Center’s SEC Comments Focus on Greater Transparency, Prohibition of Conflicts  Our Center On Executive Compensation filed comments with the SEC in response to its concept release seeking input on reform of the proxy voting system, including the role of proxy advisors.  The comments explained the need for greater regulation of proxy advisory firms, including the influence of the proxy advisors as documented in academic studies, the conflicts in their business models, and the growing inaccuracies in reports provided to investors.  To address these problems, the Center recommended that the SEC:

  • prohibit advisors from providing consulting services to companies and proxy voting recommendations to investors;
  • require advisors to disclose all fees received from proponents or issuers in connection with shareholder resolutions filed with or voted on by the advisors’ clients;
  • require institutional investors who submitted shareholder resolutions to disclose the fees paid to proxy advisors and the services they obtained;
  • require corporations to disclose in their annual proxy statements whether they have paid fees for consulting services to a proxy firm and the amount of those fees; and
  • require the SEC to conduct periodic reviews of proxy advisory firm research reports and voting recommendations for accuracy, similar to the reviews of company filings conducted under Sarbanes-Oxley.
    The SEC is expected to propose changes to the proxy voting systems later next year.

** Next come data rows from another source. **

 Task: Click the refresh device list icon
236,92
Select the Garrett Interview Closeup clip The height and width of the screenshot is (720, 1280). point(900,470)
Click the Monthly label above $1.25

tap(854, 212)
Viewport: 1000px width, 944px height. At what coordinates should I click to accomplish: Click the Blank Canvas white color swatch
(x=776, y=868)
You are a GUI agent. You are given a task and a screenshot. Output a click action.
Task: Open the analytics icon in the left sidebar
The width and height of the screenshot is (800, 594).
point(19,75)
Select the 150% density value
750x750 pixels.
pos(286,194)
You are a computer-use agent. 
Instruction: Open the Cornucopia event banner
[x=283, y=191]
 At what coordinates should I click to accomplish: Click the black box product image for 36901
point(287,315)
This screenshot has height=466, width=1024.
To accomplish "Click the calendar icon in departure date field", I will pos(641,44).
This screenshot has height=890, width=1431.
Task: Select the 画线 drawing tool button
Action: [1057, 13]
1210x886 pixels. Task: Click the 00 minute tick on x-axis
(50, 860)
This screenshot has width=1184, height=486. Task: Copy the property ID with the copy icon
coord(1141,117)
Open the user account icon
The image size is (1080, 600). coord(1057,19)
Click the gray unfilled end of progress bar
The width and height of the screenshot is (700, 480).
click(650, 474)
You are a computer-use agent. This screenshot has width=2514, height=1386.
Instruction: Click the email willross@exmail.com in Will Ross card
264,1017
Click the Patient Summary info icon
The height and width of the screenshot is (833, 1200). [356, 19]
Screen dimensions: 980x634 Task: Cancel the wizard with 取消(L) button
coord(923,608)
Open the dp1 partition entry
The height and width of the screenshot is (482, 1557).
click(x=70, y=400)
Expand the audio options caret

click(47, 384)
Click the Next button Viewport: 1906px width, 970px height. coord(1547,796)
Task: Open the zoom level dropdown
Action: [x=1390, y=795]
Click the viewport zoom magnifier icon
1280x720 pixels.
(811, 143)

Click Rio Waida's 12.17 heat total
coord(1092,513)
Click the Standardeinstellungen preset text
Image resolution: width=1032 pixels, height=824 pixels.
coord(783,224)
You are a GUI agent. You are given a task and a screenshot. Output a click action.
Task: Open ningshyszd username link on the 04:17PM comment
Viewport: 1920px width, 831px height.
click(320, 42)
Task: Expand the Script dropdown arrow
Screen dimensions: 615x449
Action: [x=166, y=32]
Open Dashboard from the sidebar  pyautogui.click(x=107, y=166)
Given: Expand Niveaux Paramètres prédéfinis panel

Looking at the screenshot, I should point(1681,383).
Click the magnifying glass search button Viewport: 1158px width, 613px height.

    Proposed DOL Rules Would Expand Fiduciary Duties for Proxy Advisors  In a very positive development, regulations recently proposed by the Department of Labor expanding ERISA fiduciary liability to virtually anyone providing investment advice to pension funds would apply to ISS and Proxy Governance. They may also prohibit ISS from providing consulting services.  The proposed regulations cover the two firms because they are “registered investment advisers,” and depending on how the regulations are interpreted, they could apply to all proxy firms.  The regulations impose fiduciary status on those who provide advice or make recommendations on the management of securities or other property owned by pension funds for a fee, and explicitly apply to the “advice and recommendations as to the exercise of rights appurtenant to shares or stock (e.g., voting proxies).”   Under the regulations, proxy advisory firms would become subject to the wide range of fiduciary duties and obligations under ERISA, such as the duties of loyalty and prudence, and would be prohibited from engaging in self-dealing transactions (e.g., providing consulting services and proxy voting recommendations simultaneously).   ERISA imposes significant civil penalties and excise taxes for fiduciary violations.   Responding to criticisms about the breadth of the rule, DOL Assistant Secretary for the Employee Benefits Security Administration, Phyllis Borzi, said, “if it dries up the schlocky advice that . . .  fiduciaries are getting, I don’t have a problem with that.”  The Center will file comments on the proposed regulations urging DOL to cover all proxy advisors and prohibit the worst conflicts of interest.